For the base system you only need cmake3, git, a C99 compiler and essential build tools (make and some standard Unix tools; alternatively ninja and clang are also supported but not described here). Those can be installed as follows:

  • on APT-based systems (Ubuntu, Debian):
sudo apt-get install cmake git build-essential
  • on RPM-based systems (CentOS, Red Hat Enterprise Linux, Oracle Linux):
sudo yum install -y cmake git gcc-c++ make
  • on macOS, most of the build tools can be obtained by installing Xcode (from the App Store). Other required tools may be installed using brew. First install brew as described on their website.
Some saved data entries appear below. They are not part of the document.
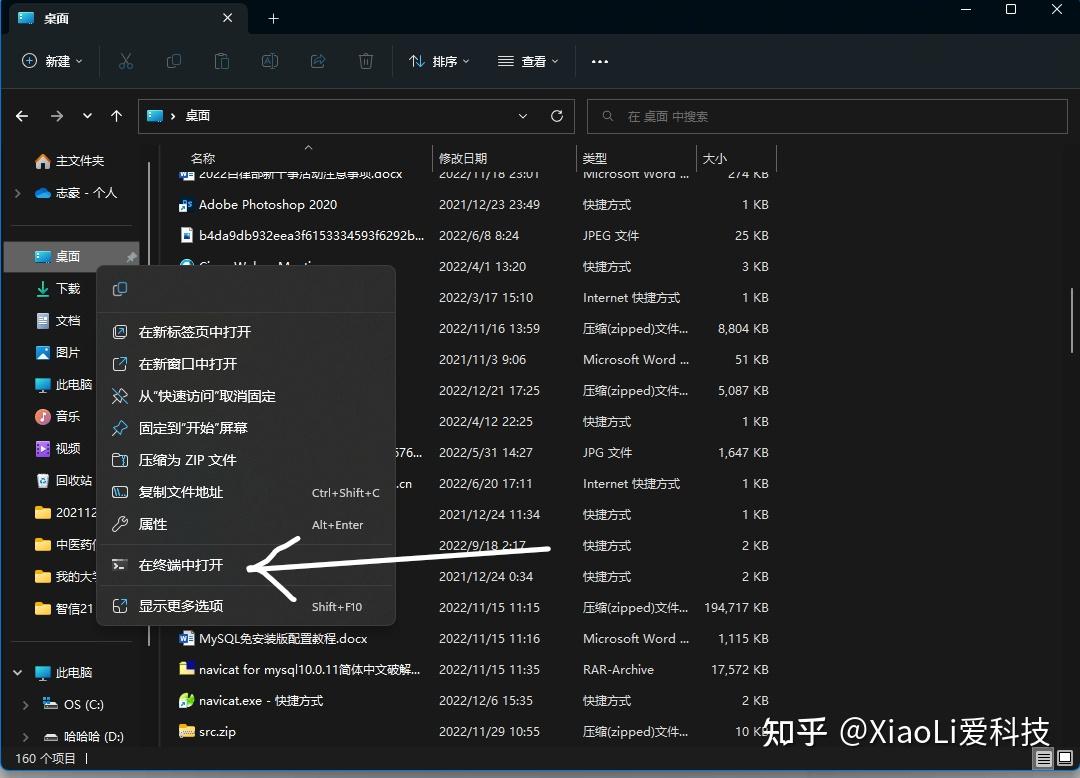Image resolution: width=1080 pixels, height=778 pixels.
Task: Click the Delete trash icon in the toolbar
Action: tap(366, 61)
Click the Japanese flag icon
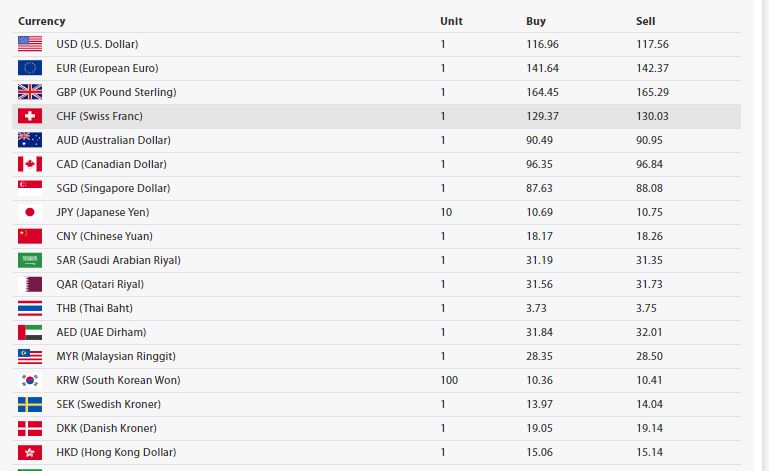 30,212
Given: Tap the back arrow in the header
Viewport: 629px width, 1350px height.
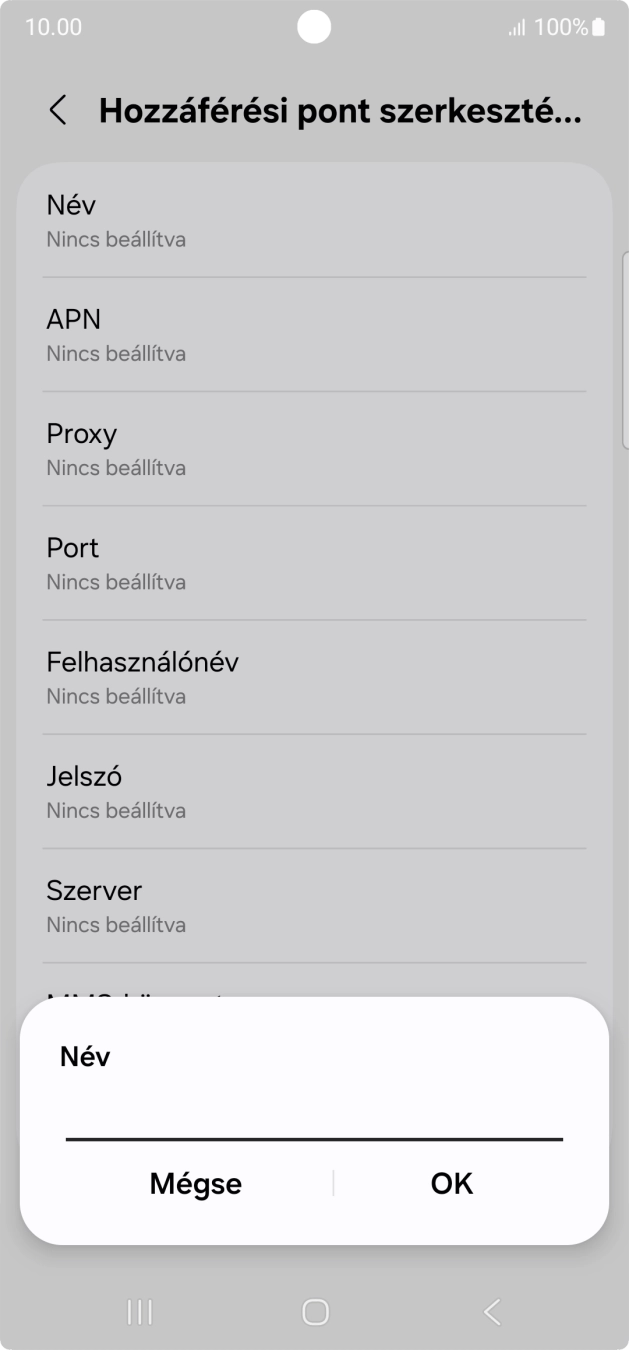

Then issue the following command to get cmake and git in order to complete the basic requirements:
brew install cmake git

Quick Guide

Run the following commands to compile Elektra with non-experimental parts where your system happens to fulfill the dependencies (continue reading the rest of the document for details about these steps):

git clone https://github.com/ElektraInitiative/libelektra.git
cd libelektra
mkdir build
cd build
cmake .. # watch output to see if everything needed is included
ccmake .. # optional: overview of the available build settings (needs cmake-curses-gui)
cmake --build build -- -j5
cmake --build build --target run_nokdbtests # optional: run tests

The last line only runs tests without writing onto your system. See TESTING for how to run more tests. Afterwards you can use sudo make install && sudo ldconfig to install Elektra. See INSTALL for more information about installation of self-compiled Elektra (such as how to uninstall it).

Optional Dependencies

Note: You do not need to install the dependencies listed here. If they are not available, some of the functionality gets disabled automatically. The core of Elektra never depends on other libraries.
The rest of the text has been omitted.